* Input records:
== Segment start ==

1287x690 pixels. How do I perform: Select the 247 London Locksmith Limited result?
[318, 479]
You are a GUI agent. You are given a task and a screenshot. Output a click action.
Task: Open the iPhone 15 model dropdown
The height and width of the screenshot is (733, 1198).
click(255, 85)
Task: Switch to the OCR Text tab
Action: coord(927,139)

== Segment end ==

* What you should do:
Print the line containing "You are a GUI" and every line after it to the end of the records above, exactly as written, and nothing else.

* Answer area:
You are a GUI agent. You are given a task and a screenshot. Output a click action.
Task: Open the iPhone 15 model dropdown
The height and width of the screenshot is (733, 1198).
click(255, 85)
Task: Switch to the OCR Text tab
Action: coord(927,139)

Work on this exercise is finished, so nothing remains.